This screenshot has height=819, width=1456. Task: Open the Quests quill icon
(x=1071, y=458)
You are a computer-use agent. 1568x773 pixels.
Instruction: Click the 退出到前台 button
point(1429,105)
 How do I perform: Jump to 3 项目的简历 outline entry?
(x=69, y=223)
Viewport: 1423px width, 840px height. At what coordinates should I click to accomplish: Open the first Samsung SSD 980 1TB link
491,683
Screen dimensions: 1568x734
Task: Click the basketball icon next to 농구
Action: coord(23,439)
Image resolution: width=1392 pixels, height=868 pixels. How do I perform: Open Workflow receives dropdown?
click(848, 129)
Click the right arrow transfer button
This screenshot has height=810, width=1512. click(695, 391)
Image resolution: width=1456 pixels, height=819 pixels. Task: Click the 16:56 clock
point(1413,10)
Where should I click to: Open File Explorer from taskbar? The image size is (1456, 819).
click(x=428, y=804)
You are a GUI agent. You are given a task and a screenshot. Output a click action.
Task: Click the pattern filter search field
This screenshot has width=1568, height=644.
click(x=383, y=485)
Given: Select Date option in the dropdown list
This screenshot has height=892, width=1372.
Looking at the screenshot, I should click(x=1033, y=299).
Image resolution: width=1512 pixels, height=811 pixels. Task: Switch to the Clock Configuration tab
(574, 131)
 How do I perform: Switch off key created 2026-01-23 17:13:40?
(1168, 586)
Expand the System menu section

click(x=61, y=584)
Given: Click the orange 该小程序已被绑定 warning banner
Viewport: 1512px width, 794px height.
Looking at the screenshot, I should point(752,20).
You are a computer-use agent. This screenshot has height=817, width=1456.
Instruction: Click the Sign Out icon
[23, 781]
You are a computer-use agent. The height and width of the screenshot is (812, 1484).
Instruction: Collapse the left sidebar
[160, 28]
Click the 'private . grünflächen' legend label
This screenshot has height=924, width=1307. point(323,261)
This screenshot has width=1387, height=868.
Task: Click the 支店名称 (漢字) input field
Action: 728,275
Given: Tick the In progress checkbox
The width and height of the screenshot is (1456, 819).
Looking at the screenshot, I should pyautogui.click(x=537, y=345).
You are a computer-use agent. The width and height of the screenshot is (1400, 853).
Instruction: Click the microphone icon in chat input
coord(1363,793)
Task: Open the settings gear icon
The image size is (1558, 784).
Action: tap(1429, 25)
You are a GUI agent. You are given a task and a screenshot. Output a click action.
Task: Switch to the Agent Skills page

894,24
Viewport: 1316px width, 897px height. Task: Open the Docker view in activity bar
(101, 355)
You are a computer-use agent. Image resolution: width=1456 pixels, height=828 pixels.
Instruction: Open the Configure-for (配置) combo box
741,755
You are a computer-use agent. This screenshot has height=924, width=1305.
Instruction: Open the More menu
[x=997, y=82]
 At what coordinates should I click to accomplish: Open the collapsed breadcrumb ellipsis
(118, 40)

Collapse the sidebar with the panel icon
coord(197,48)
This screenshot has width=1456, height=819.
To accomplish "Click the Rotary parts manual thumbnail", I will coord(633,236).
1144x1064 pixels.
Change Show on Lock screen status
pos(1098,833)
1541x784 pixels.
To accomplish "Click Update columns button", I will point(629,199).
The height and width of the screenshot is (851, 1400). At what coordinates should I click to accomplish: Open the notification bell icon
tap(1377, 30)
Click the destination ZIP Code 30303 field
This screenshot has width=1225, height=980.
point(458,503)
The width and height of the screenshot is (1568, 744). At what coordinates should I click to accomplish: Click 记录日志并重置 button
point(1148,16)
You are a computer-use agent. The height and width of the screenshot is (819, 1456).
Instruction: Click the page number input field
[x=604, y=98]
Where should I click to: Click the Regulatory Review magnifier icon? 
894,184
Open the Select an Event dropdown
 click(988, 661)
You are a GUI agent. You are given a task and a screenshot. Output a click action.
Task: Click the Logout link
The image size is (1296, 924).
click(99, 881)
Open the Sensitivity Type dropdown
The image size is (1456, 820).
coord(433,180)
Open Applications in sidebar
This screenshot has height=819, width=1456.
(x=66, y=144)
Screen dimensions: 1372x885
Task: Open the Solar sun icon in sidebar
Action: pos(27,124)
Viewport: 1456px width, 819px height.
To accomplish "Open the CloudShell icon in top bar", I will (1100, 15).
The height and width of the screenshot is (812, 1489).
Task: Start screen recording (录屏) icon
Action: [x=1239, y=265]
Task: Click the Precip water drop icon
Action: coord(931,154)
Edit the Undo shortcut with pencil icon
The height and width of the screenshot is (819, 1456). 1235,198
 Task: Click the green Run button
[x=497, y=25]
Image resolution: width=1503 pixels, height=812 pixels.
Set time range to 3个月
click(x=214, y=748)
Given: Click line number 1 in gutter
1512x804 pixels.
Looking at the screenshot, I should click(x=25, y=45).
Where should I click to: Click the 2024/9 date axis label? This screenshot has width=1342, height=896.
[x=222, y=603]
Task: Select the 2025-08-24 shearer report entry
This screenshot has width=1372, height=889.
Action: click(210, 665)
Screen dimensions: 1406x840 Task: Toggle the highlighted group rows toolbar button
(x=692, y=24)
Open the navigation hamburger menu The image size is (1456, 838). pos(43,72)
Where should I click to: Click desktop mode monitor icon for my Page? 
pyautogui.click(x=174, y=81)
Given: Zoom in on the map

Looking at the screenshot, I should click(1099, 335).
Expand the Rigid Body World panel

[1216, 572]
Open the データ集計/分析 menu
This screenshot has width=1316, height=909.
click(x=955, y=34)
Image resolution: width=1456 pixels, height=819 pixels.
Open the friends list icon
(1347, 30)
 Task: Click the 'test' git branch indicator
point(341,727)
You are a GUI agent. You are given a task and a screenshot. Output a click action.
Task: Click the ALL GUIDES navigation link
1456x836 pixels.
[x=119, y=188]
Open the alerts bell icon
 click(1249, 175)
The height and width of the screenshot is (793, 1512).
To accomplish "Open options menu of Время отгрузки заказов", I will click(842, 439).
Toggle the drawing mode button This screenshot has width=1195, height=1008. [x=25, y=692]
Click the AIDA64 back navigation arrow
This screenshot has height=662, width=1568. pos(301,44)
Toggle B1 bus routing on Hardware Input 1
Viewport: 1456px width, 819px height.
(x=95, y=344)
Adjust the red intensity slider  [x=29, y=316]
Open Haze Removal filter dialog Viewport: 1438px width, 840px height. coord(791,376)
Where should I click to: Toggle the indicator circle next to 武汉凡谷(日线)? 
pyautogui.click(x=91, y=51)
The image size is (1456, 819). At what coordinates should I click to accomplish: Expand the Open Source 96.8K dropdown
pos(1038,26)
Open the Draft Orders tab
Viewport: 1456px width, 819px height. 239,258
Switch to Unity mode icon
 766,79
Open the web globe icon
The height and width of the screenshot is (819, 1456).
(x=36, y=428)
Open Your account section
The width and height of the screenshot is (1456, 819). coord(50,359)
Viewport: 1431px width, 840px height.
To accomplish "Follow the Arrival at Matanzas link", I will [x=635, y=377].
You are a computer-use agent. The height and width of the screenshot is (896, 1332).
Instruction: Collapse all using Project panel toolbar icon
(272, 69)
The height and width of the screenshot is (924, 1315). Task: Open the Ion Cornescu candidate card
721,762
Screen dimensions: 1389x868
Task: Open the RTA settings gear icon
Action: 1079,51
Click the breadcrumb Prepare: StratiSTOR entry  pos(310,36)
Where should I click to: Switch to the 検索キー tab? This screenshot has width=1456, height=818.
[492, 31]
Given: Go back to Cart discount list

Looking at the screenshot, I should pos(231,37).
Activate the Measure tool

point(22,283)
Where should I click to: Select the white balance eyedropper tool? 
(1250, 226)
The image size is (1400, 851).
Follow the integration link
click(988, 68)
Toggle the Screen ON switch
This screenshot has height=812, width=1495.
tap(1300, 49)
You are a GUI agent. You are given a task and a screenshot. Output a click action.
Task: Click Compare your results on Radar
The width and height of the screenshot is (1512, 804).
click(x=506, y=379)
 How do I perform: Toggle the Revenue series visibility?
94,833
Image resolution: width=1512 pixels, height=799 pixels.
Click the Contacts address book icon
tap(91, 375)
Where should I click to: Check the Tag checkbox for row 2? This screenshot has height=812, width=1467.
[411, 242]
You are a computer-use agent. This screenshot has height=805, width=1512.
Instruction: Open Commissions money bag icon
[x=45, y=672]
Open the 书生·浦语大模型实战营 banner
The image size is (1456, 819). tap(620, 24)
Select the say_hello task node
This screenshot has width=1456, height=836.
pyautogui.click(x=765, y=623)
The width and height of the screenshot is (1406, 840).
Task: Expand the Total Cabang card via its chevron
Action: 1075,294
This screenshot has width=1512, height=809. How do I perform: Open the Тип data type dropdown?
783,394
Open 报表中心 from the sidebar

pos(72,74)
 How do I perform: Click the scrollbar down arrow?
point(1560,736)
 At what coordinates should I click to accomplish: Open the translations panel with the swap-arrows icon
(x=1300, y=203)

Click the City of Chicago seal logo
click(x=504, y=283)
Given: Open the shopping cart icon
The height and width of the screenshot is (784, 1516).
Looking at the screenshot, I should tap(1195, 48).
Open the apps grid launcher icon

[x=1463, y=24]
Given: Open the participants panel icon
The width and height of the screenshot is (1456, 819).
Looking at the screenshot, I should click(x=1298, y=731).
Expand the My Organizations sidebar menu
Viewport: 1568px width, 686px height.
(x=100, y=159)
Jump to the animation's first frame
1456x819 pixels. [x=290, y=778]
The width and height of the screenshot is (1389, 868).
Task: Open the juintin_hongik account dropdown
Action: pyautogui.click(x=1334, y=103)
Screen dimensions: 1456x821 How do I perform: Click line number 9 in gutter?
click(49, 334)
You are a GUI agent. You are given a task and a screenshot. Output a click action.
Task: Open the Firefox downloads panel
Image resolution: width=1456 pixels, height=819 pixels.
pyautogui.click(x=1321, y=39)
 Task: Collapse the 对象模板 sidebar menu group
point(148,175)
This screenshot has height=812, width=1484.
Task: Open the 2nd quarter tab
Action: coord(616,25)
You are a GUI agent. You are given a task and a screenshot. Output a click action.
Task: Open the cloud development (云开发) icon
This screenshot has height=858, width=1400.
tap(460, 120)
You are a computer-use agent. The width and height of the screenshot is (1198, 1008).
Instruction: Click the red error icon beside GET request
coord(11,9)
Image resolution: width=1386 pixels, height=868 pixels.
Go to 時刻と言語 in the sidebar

#### Prompt:
Where the material contains a line with "filter", return that line.

#### Written solution:
Task: Click the pattern filter search field
Open Haze Removal filter dialog Viewport: 1438px width, 840px height. coord(791,376)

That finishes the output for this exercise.